-- Problem requirements --
Retype each record exactly; no pictures.
Start of Block
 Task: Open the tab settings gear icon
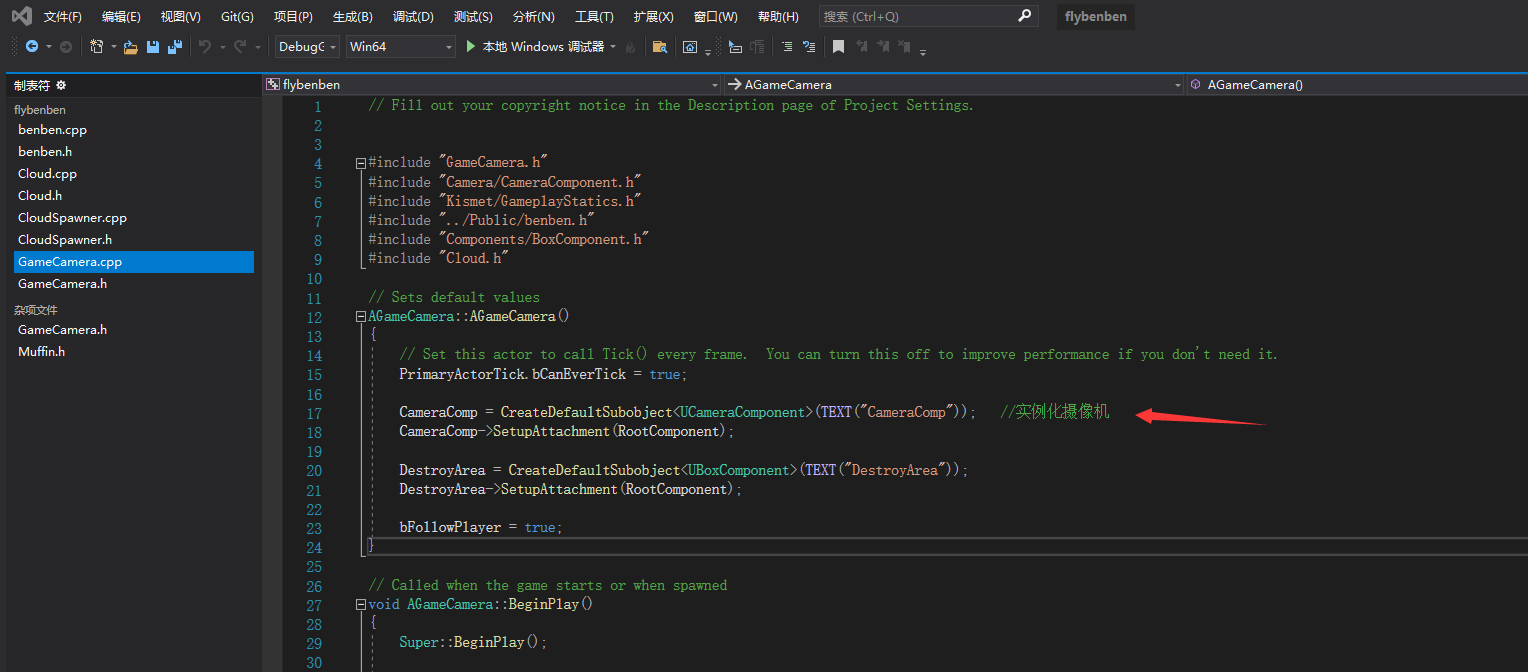coord(61,86)
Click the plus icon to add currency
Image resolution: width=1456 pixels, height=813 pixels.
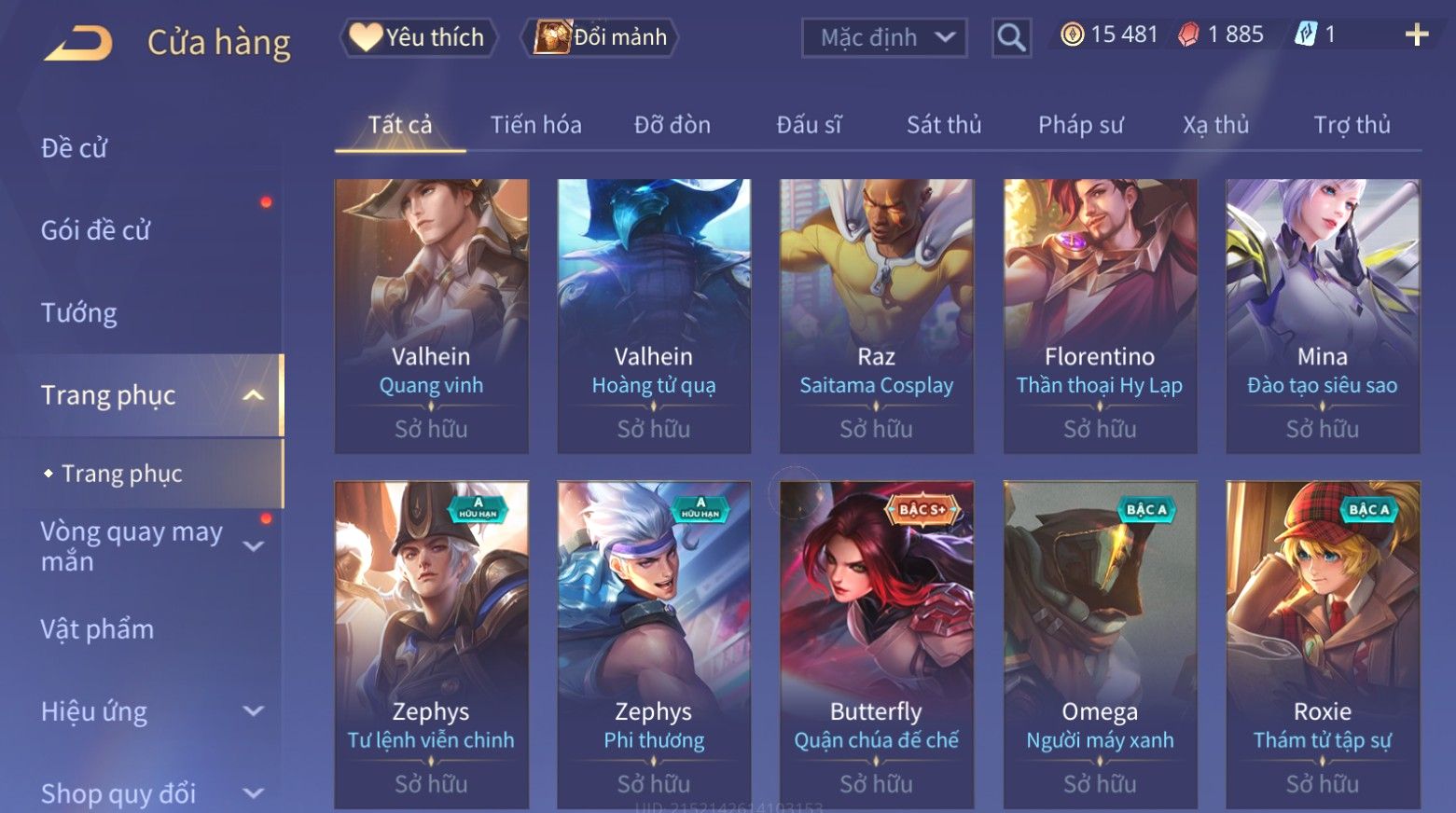(x=1416, y=35)
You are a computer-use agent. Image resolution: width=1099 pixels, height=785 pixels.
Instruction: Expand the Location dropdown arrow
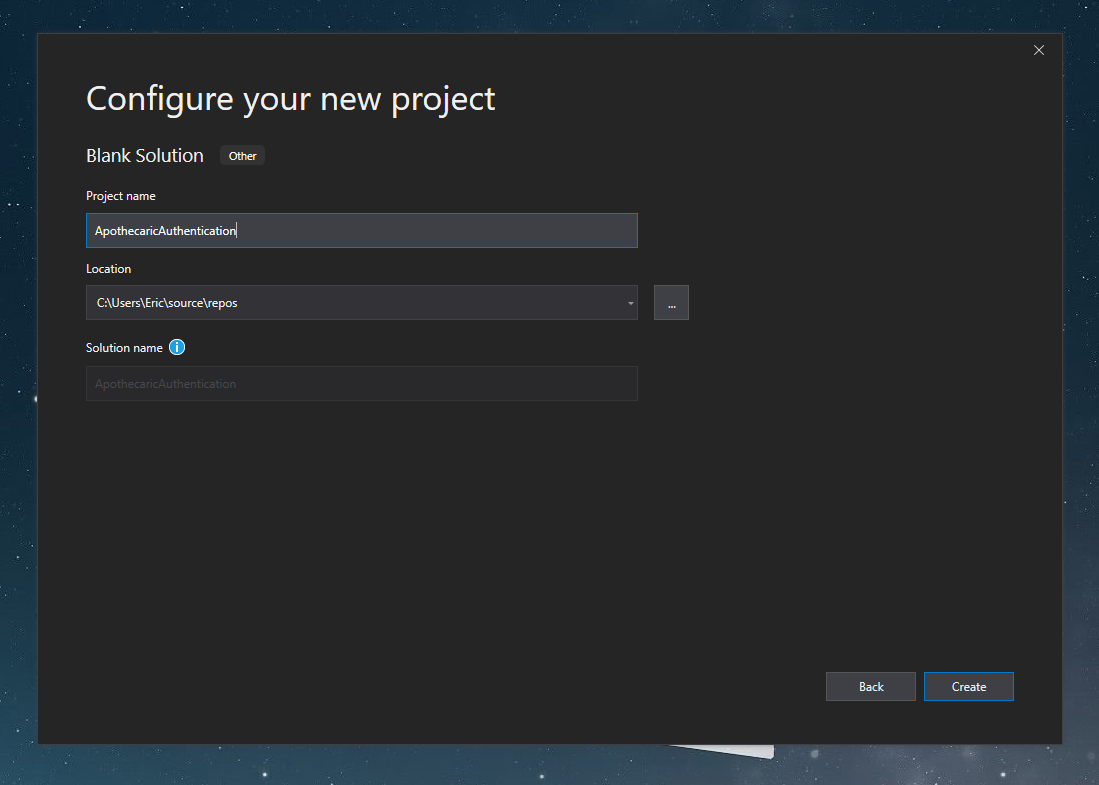630,303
End of Block
-- Exercise answer --
 Task: Open the tab settings gear icon
coord(61,86)
Click the plus icon to add currency
Image resolution: width=1456 pixels, height=813 pixels.
(x=1416, y=35)
You are a computer-use agent. Image resolution: width=1099 pixels, height=785 pixels.
Instruction: Expand the Location dropdown arrow
630,303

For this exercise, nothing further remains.